First you need to add a reference to chord2.

var Chord = require('chord2');

Then create a new node by calling the constructor function and specifying the host and the port to listen on.

Additionally, you need to specify a private key and a certificate. Please note that these values must be strings that contain data in .pem format.

var chord = new Chord({
  host: 'localhost',
  port: 3000,
  privateKey: '...',
  certificate: '...'
});

Optionally you may specify a metadata property to attach arbitrary data to a node. These metadata will be available to others when asking for information about the node. You may use it, e.g., to store information on services a node offers.

var chord = new Chord({
  host: 'localhost',
  port: 3000,
  privateKey: '...',
  certificate: '...',
  metadata: {
    foo: 'bar'
  }
});

Configuring housekeeping

By default, a node tries to do housekeeping around every 30 seconds. If you need to change this, provide a property called serviceInterval.

var chord = new Chord({
  host: 'localhost',
  port: 3000,
  privateKey: '...',
  certificate: '...',
  serviceInterval: '10s'
});

Please note that this affects the way the protocol works. Hence setting the serviceInterval property should be avoided in most cases.

Joining a Chord ring

To join another node, call the join function and provide the host and the port of the node you want to join.

chord.join({
  host: 'localhost',
  port: 4000
}, function (err) {
  // ...
});

To get the status of a node call its status function.

console.log(chord.status());
// => 'lonely' or 'unbalanced' or 'joined'

Finding the responsible node

If you want to find the node responsible for a value, call the getNodeFor function and provide the value as a string.

As a result you will get information on the node itself as well as its metadata. If no metadata have been set, an empty object is returned.

chord.getNodeFor('foobar', function (err, node, metadata) {
  // ...
});

Detecting changes in your neighborhood

To detect whether the successor or predecessor of a node changed, subscribe to the changed-successor and changed-predecessor events. Please note that the predecessor may be undefined.

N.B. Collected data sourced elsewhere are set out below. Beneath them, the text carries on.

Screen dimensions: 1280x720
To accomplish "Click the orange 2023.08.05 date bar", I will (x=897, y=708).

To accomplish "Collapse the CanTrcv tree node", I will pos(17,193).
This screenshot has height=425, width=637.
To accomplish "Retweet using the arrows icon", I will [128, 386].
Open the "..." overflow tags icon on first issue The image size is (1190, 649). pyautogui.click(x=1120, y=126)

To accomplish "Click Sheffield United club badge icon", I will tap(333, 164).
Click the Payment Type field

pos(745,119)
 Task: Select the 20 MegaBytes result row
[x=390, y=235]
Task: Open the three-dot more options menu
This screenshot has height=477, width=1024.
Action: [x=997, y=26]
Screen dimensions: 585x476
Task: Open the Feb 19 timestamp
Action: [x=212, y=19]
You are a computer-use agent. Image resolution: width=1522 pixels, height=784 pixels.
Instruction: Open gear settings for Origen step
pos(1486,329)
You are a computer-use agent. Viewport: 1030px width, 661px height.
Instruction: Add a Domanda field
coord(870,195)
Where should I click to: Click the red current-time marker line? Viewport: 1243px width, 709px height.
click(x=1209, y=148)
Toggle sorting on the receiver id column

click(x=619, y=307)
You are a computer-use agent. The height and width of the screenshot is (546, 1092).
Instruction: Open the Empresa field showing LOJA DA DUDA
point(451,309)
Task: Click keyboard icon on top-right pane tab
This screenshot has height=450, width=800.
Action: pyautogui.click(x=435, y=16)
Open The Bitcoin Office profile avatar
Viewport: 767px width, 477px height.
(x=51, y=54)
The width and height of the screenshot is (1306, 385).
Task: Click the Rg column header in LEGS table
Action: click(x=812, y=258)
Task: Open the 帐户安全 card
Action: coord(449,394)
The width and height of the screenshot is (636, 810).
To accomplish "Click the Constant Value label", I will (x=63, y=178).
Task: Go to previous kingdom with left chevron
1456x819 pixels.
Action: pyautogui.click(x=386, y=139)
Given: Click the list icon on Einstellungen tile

chord.on('changed-successor', function (successor) {
  // ...
});

chord.on('changed-predecessor', function (predecessor) {
  // ...
});

Running the build

This module can be built using Grunt. Besides running the tests, this also analyses the code. To run Grunt, go to the folder where you have installed chord2 and run grunt. You need to have grunt-cli installed.

$ grunt

License

The MIT License (MIT) Copyright (c) 2012-2015 the native web.

Permission is hereby granted, free of charge, to any person obtaining a copy of this software and associated documentation files (the "Software"), to deal in the Software without restriction, including without limitation the rights to use, copy, modify, merge, publish, distribute, sublicense, and/or sell copies of the Software, and to permit persons to whom the Software is furnished to do so, subject to the following conditions:

The above copyright notice and this permission notice shall be included in all copies or substantial portions of the Software.

THE SOFTWARE IS PROVIDED "AS IS", WITHOUT WARRANTY OF ANY KIND, EXPRESS OR IMPLIED, INCLUDING BUT NOT LIMITED TO THE WARRANTIES OF MERCHANTABILITY, FITNESS FOR A PARTICULAR PURPOSE AND NONINFRINGEMENT. IN NO EVENT SHALL THE AUTHORS OR COPYRIGHT HOLDERS BE LIABLE FOR ANY CLAIM, DAMAGES OR OTHER LIABILITY, WHETHER IN AN ACTION OF CONTRACT, TORT OR OTHERWISE, ARISING FROM, OUT OF OR IN CONNECTION WITH THE SOFTWARE OR THE USE OR OTHER DEALINGS IN THE SOFTWARE.